Korruption. Die Justiz ermittelt wegen Untreueverdachts. SPÖ sieht Verdacht der illegalen Parteienfinanzierung
Klagenfurt. Insgesamt 1,1 Millionen Euro hat das Land Kärnten seit 2009 an zwei FPÖ-nahe Werbeagenturen in Klagenfurt gezahlt. Das berichtet das "Format" am Freitag. Anfang August hatte es Hausdurchsuchungen bei der "ideen.schmiede Werbeagentur GmbH" und der "Textacy Werbeagentur GmbH" - beide logieren an der gleichen Adresse - sowie in Privatwohnungen gegeben. Die Wirtschafts-und Korruptionsstaatsanwaltschaft (WKStA) ermittelt wegen des Verdachts der Untreue.
Unter den Rechnungen finden sich Belege über 101.795,20 Euro für eine Kampagne über „Gemeinnützige Beschäftigungsprojekte", 38.285,22 Euro für Gestaltung und Druck von Schulheften und 97.542,10 Euro für die Kampagne „Neue Jobs für unsere Lehrlinge". Laut "Format" gingen auffallend viele der Rechnungen an das Büro des damaligen LHStv. und FPK-Obmannes Uwe Scheuch. Der Klubobmann der Kärntner SPÖ, Herwig Seiser, sprach denn auch in einer Aussendung am Freitag davon, dass hier ein Verdacht auf illegale Parteienfinanzierung vorliege. Er will jetzt eine Rechnungshof-Prüfung erwirken.
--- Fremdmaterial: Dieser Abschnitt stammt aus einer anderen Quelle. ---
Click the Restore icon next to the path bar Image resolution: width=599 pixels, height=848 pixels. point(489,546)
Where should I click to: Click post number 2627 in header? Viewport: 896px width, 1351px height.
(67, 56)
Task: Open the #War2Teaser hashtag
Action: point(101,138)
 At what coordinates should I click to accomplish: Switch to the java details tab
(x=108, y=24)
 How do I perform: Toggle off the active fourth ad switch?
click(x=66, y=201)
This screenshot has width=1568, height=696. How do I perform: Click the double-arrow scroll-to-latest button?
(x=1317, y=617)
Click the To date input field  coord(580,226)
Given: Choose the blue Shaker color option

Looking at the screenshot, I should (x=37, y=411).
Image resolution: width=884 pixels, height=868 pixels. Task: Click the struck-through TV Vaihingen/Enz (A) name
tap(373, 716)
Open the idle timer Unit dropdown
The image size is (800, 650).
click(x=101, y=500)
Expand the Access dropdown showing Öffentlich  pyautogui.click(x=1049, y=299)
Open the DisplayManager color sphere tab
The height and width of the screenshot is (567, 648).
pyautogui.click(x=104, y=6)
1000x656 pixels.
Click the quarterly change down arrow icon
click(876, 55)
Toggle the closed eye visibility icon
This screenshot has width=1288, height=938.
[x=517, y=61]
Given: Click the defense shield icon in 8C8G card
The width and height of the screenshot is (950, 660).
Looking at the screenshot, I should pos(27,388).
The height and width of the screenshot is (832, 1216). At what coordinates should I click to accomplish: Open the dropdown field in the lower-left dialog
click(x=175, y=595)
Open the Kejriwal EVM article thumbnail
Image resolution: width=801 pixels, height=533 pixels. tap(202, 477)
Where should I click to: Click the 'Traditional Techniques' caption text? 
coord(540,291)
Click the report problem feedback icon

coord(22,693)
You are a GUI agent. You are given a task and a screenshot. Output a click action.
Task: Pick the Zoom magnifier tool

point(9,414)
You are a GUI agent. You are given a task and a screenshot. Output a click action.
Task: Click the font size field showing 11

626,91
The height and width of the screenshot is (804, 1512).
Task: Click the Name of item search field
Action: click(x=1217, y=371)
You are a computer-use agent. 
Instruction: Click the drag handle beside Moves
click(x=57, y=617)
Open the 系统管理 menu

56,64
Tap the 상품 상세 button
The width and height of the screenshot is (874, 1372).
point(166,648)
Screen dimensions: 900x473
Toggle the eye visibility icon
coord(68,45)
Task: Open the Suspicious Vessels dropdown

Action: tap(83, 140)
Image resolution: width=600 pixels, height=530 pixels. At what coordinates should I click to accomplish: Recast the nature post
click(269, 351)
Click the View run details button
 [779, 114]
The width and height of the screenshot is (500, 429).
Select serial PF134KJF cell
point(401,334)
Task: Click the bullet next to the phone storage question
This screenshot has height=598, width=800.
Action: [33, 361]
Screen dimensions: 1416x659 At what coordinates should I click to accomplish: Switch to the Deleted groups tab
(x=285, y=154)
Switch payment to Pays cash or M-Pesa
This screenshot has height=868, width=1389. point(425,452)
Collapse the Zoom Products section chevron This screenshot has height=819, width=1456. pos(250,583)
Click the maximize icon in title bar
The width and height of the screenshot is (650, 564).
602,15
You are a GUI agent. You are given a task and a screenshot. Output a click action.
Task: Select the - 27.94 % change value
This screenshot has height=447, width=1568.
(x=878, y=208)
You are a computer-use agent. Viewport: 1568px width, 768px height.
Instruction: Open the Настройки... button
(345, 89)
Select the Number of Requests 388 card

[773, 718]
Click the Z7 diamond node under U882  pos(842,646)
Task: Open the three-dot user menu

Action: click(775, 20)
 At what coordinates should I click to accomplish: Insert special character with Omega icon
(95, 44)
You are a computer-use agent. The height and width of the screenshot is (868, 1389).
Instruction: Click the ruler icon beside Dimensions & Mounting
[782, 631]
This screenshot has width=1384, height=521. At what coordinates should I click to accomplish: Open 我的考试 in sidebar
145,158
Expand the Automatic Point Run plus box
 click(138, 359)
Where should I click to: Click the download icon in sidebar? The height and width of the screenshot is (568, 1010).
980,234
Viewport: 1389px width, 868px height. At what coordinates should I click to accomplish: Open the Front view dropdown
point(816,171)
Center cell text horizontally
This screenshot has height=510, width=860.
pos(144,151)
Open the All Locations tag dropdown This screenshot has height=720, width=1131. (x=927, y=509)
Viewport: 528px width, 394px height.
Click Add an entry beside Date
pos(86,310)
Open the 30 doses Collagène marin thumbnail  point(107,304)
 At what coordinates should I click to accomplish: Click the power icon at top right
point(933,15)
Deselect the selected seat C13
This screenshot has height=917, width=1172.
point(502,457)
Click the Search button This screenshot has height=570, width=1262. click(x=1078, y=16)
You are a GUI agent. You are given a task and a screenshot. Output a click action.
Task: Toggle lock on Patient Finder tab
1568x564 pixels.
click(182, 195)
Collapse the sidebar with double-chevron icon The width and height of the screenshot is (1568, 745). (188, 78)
Auf die beiden Werbeagenturen kam die WKStA aufgrund einer Anzeige, nachdem bereits eine andere Ermittlung um Scheinrechnungen an Werbeagenturen und Regionalblätter, bei denen über einen Ex-Mitarbeiter von Uwe Scheuch Geld an die Freiheitlichen geflossen sein soll, in Gang gekommen war. In diesen Fällen waren laut dem Medienunternehmer Hansjörg Berger überhöhte Rechnungen an das Büro Scheuch gestellt worden, der Differenzbetrag gegenüber dem tatsächlichen Preis wurde dann über verschiedenen Wege abgeschöpft. Einerseits soll der Scheuch-Mitarbeiter selbst Honorarnoten gestellt haben, andererseits stellte ein Oberkärntner Unternehmen diverse Rechnungen. Der Schaden in dieser Causa soll mindestens 60.000 Euro betragen.